# What you are asked to do:
Please format everything from the line containing "Image resolution: width=1017" down to the line containing "Kipling is located" in the listing below as a numbered list, leaving out blank lines.
** START Task data **
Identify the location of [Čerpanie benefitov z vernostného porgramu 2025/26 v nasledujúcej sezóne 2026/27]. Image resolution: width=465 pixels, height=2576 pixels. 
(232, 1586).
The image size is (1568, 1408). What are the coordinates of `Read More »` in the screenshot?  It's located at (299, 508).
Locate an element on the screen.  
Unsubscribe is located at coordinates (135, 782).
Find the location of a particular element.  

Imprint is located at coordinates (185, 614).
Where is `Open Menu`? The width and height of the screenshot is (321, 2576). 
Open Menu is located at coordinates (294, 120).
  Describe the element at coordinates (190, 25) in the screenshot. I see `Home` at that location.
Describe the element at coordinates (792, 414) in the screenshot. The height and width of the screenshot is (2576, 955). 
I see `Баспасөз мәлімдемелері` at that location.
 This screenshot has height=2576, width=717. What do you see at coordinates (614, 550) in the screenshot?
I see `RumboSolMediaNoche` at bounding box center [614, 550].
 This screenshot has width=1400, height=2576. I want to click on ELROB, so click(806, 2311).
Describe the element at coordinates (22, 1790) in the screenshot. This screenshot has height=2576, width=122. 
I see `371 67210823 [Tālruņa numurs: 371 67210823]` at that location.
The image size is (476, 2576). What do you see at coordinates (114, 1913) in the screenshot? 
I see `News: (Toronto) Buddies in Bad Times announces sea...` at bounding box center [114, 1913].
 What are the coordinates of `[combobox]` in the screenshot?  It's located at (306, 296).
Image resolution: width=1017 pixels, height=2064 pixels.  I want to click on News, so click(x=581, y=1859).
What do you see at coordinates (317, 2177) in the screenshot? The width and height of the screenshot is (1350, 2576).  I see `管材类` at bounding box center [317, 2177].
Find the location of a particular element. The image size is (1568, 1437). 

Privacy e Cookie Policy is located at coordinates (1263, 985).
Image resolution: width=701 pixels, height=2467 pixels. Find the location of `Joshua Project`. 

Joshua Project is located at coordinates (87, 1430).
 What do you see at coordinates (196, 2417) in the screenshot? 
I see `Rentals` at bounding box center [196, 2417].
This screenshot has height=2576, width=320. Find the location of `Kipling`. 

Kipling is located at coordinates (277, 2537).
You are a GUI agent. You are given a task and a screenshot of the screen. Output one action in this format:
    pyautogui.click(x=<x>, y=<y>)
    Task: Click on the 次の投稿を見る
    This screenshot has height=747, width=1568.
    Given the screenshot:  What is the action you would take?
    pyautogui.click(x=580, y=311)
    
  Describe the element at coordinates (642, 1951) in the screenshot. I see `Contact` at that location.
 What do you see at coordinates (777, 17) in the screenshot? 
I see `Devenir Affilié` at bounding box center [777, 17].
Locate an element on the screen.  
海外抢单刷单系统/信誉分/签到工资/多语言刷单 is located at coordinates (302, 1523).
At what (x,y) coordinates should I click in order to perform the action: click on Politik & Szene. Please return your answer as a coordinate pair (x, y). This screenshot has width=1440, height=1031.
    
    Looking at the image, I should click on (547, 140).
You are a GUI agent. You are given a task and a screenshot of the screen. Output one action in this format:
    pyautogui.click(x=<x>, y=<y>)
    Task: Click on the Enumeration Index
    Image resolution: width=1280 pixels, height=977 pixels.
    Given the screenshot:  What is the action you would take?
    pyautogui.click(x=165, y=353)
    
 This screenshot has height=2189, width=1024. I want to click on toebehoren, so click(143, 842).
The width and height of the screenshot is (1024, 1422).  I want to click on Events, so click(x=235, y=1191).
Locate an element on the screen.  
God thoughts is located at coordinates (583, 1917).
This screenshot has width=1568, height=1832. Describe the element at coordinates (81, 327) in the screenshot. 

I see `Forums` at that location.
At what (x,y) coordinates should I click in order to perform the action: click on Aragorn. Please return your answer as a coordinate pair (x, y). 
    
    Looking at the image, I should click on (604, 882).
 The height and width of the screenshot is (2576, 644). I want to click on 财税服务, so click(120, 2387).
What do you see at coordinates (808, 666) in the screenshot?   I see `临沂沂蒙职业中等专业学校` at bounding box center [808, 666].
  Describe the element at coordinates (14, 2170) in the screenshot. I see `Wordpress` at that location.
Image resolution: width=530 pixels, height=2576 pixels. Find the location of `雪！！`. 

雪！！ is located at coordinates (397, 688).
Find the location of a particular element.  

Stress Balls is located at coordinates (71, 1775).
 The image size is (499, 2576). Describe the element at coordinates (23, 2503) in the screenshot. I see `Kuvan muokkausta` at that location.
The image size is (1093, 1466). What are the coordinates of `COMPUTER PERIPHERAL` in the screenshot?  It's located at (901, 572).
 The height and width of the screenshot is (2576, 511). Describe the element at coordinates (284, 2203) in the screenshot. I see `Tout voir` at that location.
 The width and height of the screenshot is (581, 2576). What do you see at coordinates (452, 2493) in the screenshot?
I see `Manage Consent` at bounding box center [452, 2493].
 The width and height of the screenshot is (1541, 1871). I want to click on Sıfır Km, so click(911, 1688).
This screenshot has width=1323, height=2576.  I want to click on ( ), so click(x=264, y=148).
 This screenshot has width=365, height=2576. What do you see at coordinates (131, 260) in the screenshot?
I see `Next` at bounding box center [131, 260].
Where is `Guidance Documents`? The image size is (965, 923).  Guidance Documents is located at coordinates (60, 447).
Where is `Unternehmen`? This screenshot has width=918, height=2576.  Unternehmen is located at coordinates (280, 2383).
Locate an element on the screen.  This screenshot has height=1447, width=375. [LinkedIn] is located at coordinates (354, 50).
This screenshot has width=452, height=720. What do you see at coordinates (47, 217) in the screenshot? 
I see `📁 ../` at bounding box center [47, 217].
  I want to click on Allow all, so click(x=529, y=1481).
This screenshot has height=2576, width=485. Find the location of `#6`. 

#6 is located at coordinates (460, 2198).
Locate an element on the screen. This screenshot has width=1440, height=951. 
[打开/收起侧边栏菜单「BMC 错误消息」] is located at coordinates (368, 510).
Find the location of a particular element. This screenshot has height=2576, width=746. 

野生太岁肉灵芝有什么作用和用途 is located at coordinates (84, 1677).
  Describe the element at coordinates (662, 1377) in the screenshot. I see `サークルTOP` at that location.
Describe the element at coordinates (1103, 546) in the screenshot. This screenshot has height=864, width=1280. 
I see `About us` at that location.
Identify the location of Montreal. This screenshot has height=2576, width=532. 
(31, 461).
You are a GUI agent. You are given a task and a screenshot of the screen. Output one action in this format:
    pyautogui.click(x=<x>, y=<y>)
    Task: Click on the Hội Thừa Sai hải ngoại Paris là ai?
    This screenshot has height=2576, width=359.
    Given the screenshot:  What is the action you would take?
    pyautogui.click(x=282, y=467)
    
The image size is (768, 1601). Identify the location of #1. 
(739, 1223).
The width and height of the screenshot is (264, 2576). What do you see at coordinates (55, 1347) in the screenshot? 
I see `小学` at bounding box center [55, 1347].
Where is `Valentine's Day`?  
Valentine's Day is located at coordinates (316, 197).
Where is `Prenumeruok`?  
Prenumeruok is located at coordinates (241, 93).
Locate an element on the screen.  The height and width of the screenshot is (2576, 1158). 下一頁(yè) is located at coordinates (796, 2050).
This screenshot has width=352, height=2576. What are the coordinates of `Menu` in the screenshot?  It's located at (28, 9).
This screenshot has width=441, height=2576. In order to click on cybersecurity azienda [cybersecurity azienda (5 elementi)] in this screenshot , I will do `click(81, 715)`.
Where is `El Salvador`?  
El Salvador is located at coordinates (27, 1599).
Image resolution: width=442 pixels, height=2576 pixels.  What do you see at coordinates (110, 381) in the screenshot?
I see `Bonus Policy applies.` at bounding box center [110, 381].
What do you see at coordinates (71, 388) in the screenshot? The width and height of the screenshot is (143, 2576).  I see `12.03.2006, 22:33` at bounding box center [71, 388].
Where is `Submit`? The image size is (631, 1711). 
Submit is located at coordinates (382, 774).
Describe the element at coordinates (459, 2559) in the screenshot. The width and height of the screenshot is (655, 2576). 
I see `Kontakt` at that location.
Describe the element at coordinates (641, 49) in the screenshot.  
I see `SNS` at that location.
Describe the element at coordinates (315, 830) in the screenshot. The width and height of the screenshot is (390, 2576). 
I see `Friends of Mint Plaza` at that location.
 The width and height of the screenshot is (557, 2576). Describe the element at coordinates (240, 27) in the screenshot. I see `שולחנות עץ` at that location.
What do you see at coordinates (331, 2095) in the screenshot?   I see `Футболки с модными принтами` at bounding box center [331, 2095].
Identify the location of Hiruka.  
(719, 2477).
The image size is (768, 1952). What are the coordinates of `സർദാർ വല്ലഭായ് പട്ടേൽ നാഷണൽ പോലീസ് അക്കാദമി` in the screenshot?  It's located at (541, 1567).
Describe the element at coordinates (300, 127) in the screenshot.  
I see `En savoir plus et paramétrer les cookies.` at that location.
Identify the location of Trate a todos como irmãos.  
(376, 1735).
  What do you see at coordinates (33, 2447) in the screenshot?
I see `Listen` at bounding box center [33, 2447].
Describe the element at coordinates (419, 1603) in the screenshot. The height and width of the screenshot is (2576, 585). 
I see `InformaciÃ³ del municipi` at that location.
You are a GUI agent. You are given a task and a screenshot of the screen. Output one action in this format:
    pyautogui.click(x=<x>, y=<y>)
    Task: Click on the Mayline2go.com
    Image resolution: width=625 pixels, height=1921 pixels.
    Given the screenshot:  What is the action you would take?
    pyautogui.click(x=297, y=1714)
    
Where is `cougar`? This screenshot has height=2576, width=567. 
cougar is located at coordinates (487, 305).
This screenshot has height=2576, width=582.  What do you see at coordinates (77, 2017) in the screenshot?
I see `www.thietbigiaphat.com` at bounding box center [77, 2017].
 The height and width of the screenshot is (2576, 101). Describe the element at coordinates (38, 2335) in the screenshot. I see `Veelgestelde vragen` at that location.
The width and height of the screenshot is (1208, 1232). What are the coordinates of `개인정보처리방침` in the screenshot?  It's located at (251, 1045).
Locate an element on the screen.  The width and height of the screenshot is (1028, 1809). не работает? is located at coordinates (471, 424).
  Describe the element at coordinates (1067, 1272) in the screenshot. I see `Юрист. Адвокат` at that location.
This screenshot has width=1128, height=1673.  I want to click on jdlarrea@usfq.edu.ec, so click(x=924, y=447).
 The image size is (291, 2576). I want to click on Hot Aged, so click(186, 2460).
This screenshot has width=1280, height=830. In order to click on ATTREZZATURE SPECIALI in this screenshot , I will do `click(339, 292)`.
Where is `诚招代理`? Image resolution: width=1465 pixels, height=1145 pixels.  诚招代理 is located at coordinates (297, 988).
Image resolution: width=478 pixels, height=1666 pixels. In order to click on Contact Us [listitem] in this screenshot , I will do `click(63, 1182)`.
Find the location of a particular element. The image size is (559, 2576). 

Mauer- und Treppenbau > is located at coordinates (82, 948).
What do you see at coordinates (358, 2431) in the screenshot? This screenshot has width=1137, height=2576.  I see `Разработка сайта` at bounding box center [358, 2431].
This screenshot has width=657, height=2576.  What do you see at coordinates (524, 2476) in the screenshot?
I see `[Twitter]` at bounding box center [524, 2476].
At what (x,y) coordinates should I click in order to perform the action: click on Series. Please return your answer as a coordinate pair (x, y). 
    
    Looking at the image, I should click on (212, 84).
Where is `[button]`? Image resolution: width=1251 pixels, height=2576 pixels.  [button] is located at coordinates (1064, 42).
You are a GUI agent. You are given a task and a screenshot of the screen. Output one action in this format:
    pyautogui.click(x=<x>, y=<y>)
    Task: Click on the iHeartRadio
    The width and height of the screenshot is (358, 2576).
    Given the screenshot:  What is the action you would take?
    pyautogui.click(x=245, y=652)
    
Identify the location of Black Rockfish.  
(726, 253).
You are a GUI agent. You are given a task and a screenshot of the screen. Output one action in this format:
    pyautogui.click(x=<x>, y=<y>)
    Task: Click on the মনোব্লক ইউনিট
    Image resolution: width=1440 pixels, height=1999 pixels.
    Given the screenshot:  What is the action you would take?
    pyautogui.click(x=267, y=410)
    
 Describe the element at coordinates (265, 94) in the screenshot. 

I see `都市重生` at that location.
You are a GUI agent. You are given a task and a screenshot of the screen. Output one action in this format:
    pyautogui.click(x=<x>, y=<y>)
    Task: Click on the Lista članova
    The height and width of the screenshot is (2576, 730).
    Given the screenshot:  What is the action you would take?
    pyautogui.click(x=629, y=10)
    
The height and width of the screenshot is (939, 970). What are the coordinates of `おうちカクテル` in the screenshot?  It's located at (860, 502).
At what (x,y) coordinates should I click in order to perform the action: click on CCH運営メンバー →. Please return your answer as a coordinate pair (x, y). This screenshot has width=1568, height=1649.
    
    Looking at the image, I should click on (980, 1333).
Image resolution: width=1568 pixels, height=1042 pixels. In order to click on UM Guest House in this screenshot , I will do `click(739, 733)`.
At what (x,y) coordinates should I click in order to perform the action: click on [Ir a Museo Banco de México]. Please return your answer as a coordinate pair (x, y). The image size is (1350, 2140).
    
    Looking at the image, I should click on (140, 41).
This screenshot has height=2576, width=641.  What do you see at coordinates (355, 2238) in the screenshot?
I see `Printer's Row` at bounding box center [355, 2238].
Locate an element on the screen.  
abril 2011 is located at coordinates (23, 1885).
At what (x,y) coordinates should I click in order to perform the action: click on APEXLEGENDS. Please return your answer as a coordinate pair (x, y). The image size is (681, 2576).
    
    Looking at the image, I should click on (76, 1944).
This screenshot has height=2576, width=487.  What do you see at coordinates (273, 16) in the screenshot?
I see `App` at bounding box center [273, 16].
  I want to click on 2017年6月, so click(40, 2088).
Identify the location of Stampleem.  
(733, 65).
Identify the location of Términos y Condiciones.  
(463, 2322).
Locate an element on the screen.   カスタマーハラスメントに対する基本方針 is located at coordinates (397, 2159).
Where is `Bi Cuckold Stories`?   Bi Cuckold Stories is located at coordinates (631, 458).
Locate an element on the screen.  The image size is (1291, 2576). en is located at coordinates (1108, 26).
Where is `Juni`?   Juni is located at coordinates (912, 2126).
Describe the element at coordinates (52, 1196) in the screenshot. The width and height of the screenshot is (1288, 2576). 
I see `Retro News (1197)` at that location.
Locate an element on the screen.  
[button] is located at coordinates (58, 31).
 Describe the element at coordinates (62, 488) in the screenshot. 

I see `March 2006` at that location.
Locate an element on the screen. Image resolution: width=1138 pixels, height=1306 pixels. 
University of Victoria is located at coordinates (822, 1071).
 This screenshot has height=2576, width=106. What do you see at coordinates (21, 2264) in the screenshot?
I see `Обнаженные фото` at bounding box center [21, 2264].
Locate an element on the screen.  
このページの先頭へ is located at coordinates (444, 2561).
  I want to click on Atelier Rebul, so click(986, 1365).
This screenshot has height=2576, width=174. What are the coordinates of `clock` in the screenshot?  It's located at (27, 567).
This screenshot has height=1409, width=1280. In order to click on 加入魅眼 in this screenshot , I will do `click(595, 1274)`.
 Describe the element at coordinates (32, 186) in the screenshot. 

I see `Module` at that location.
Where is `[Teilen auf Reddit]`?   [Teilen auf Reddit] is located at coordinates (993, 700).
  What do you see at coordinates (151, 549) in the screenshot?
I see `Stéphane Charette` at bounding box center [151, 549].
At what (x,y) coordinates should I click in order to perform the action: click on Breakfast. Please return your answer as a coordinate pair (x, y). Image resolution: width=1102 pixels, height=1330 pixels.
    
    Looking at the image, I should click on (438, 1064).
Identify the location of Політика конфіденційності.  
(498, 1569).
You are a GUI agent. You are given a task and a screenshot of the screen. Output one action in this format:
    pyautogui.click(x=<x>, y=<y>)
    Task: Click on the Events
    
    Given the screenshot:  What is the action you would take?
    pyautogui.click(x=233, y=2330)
** END Task data **
# Exercise output:
1. Image resolution: width=1017 pixels, height=2064 pixels.  I want to click on News, so click(x=581, y=1859).
2. What do you see at coordinates (317, 2177) in the screenshot? The width and height of the screenshot is (1350, 2576).  I see `管材类` at bounding box center [317, 2177].
3. Find the location of a particular element. The image size is (1568, 1437). 
4. Privacy e Cookie Policy is located at coordinates (1263, 985).
5. Image resolution: width=701 pixels, height=2467 pixels. Find the location of `Joshua Project`. 
6. Joshua Project is located at coordinates (87, 1430).
7.  What do you see at coordinates (196, 2417) in the screenshot? 
8. I see `Rentals` at bounding box center [196, 2417].
9. This screenshot has height=2576, width=320. Find the location of `Kipling`. 
10. Kipling is located at coordinates (277, 2537).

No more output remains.